Quand la peur empêche d’aller chez le médecin
La situation d’insécurité a atteint des niveaux si alarmants à Port-au-Prince, la capitale haïtienne, que les personnes ayant besoin de soins médicaux refusent de quitter leur domicile par peur d’être agressées. Le manque d’approvisionnement en oxygène dû aux barrages routiers rend impossible le traitement des pathologies respiratoires liées au Covid-19. Il s’agit de l’une des crises humanitaires oubliées les plus meurtrières du monde.
Erlande Jacques, une Haïtienne qui fréquente les projets Médecins du Monde dans le quartier de Cité Soleil, raconte: «Comment voulez-vous que je quitte ma maison? Chaque jour, vous entendez des coups de feu, les gangs s’affrontent et vous découvrez que telle personne a été tuée. Je ne peux pas risquer ma vie ou celle de mes enfants pour aller à l’hôpital.» Depuis le 1er juin, la situation déjà précaire dans les centres de santé s’est de plus en plus dégradée. Depuis cette date, dans l’aire métropolitaine de la capitale – plus précisément les quartiers de Martissant, de Cité Soleil, de Bel Air et de Delmas 2 –, l’affrontement entre gangs s’est intensifié. En conséquence, on estime que plus de 1000 personnes ont dû se déplacer, cherchant refuge dans des parcs, des places et des centres sportifs.
Les patient·es n’arrivent pas et le personnel de santé désespère. Les soignant·es ne peuvent parfois pas se rendre eux-mêmes sur leur lieu de travail et leur principal souci est la perte des progrès accomplis: «La situation est insupportable! Les femmes enceintes refusent d’aller à l’hôpital pour les suivis indispensables car elles craignent les violences actuelles dans les rues. On a perdu ce qu’on a construit ces dernières années en l’espace de quelques mois», s’exclame Jacqueline Delmita Joseph, sage-femme à Cité Soleil.
L’insécurité généralisée imprègne tout. Circuler librement est devenu un défi quotidien pour la population résidente dans la métropole et les régions avoisinantes. Affrontements entre groupes armés, fusillades, incendies de maisons, pillages de magasins, blocages de la circulation… Une bonne partie des personnes qui parviennent à rejoindre les hôpitaux arrivent désormais avec des blessures causées dans ces conflits.
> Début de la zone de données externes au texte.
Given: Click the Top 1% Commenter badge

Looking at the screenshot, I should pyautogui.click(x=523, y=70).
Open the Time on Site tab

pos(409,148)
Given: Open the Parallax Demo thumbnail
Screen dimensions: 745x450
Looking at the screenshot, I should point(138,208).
Le chaos a également conduit à une augmentation des cas de violence envers les femmes et les filles. «D’une certaine manière, c’est un pays qui n’existe pas», conclut José Venceslá, coordinateur de Médecins du Monde Espagne en Haïti, face à l’inaction tant du gouvernement que des instances internationales, en dépit de la situation critique.
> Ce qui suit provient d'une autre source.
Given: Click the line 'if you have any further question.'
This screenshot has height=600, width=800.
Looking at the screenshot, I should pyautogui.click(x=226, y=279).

Les différents mouvements de protestation contre le régime politique actuel ne facilitent pas la mobilité d’un point à un autre de la ville. Les rues sont bloquées par des barricades de pneus, de câbles, voire des murs de feu, ce qui rend difficile le passage des ambulances, du personnel médical, des patient·es et de l’approvisionnement en carburant et en fournitures de soins. Par exemple, à l’hôpital adventiste d’Haïti, les urgences respiratoires ne sont plus traitées depuis le 7 juin par manque d’approvisionnement en oxygène, à cause des barrages routiers. La veille, l’hôpital Saint-Luc avait lancé un appel public pour obtenir ce produit de base, notamment dans la lutte contre certaines formes graves du Covid-19, alors que le pays ne dispose pas de vaccins.
«La situation d’insécurité actuelle signifie que nous devons périodiquement nous cacher pour éviter les tirs. Notre quartier est terrifié. Je ne peux pas faire mon travail comme je le devrais. Cette situation a des conséquences terribles pour le suivi des enfants malnutris, des femmes enceintes et des familles en situation de santé vulnérable», explique Brutus Jean, agent de santé à l’hôpital Fontaine de Cité Soleil.
La situation – et ses graves conséquences pour la santé des Haïtien·nes – n’est pas uniquement liée à la pénurie permanente de ressources humaines et financières du pays, mais aussi aux conséquences plus palpables de la crise sociale et politique à laquelle Haïti est confronté depuis une décennie. Au cours des presque deux semaines écoulées depuis l’aggravation du contexte dans la capitale, le gouvernement et la communauté internationale sont restés silencieux. Personne n’a condamné la violence et le gouvernement n’est intervenu d’aucune manière. La population est méfiante cause de l’inaction des pouvoirs publics. Médecins du Monde demande une réaction urgente de la part du gouvernement haïtien et de la communauté internationale.